8 Conclusion: Beyond Our Depths

What implications does this have for how we approach knowledge, learning and education in the broadest senses? It seems clear that the pandemic has both accelerated and magnified social, cultural and political issues that were already dominant. In this the UK is a peculiar but by no means unrepresentative case. Barthes (1972: 131) wrote that ‘myth is always language-robbery’ and the pandemic has allowed the post-truth linguistic denials and cancellations that have characterised the Brexit saga (to name one example) to proliferate further. It would be tasteless to refer to the ‘fatal strategies’ and prevarications that led to so many deaths, but the pandemic has showed the gap between the ‘scientific advice’ that has been offered and the linguistic distortions and denials of history in real time that have been ‘justified’ by that advice. The challenge for all of us is to attempt to remain inquisitive observers in real time. In the educational context, that has played out in terms of a narrow focus on ‘catch-up’ and ‘loss’. Unfortunately, this has more often than not been based on simplistic calculations of time out of school or college and fanciful projections of future earnings, rather than a more considered reckoning with how to rethink learning for the normal new (Riordan and Jopling 2021).

In his critical review of Camus’s La Peste, to which so many turned at the beginning of the pandemic, Barthes (2002: 7) wrote that ‘[e]vil sometimes has a human face and La Peste says nothing of this … Everything begins where the plague is not only the plague, but the image of evil in the human face’.Footnote 1 While he is specifically referring La Peste’s allegorical concern with the second world war, Barthes’ observation also highlights how important it is to recognise that the pandemic is constituted of both the virus itself and our actions in response to it. This justifies our use of theory (as practice) to provoke different understandings of our predicament (and practices) because it is only by seeing through the language-robbery and attempts to revise history in real time that we can resist the mythologisation.

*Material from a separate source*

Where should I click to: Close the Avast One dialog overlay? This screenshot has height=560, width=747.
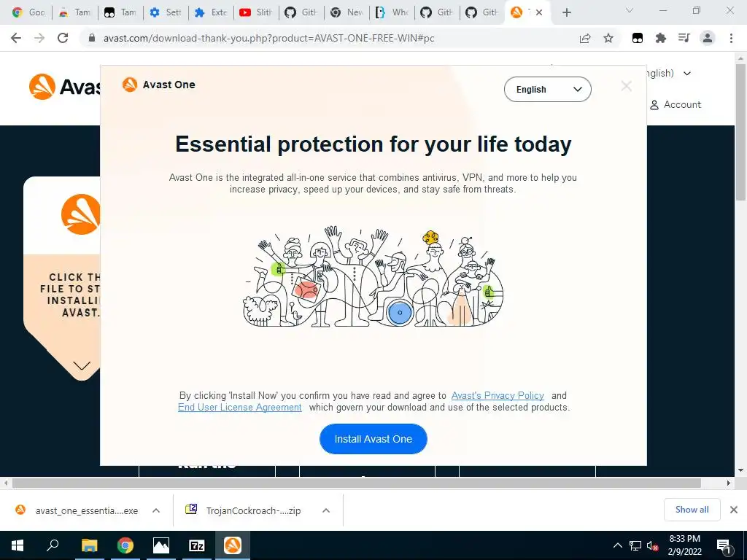click(626, 86)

In fact, resistance, one of the emergent themes of this chapter, may itself represent one of the new functions of education that we sought in response to Williams (1961) and the form of action to which it needs to contribute. The complexity of the virus and its mutations has been increased by the multiplicity of our varying responses to it, both individually and collectively. This means our resistance to its implications need to be similarly deft. At the end of Kafka’s (1961: 91) story, ‘The Silence of the Sirens’, it is characteristically unclear whether or not Ulysses is complicit in the sirens’ silence: ‘Perhaps he had really noticed, although here human understanding is beyond its depths, that the sirens were silent, and held up to them and to the gods the aforementioned pretence merely as a sort of shield.’

We are in this kind of territory in response to the pandemic, where so much human understanding is out of its depth. As a result, we need both to see through and outplay the pretences that have been used to disguise that failure of understanding. The ways in which the pandemic has focused our attention on the issues we have explored: simulation, denial, vulnerability and remembering/forgetting means it is imperative to use the knowledge we have developed of these issues to move out of our depths, which is of course also a movement into depth. It is important to recognise that the pandemic extends the widespread sociocultural disembodiment and depersonalization that the relentless surveillance of teachers and learners symbolizes. It is also crucial to understand it in terms of Baudrillard’s notion of irreversibility, particularly in the light of the apparent memory-cancelling functions of vaccines. Barthes (1972) reminds us that myths create a simplified world without depth and we need to reject the myths perpetuated by neoliberalism in order to rethink so much, both in education and more widely. While the viral aspects of the pandemic will withdraw, its human elements and consequences will be much more enduring.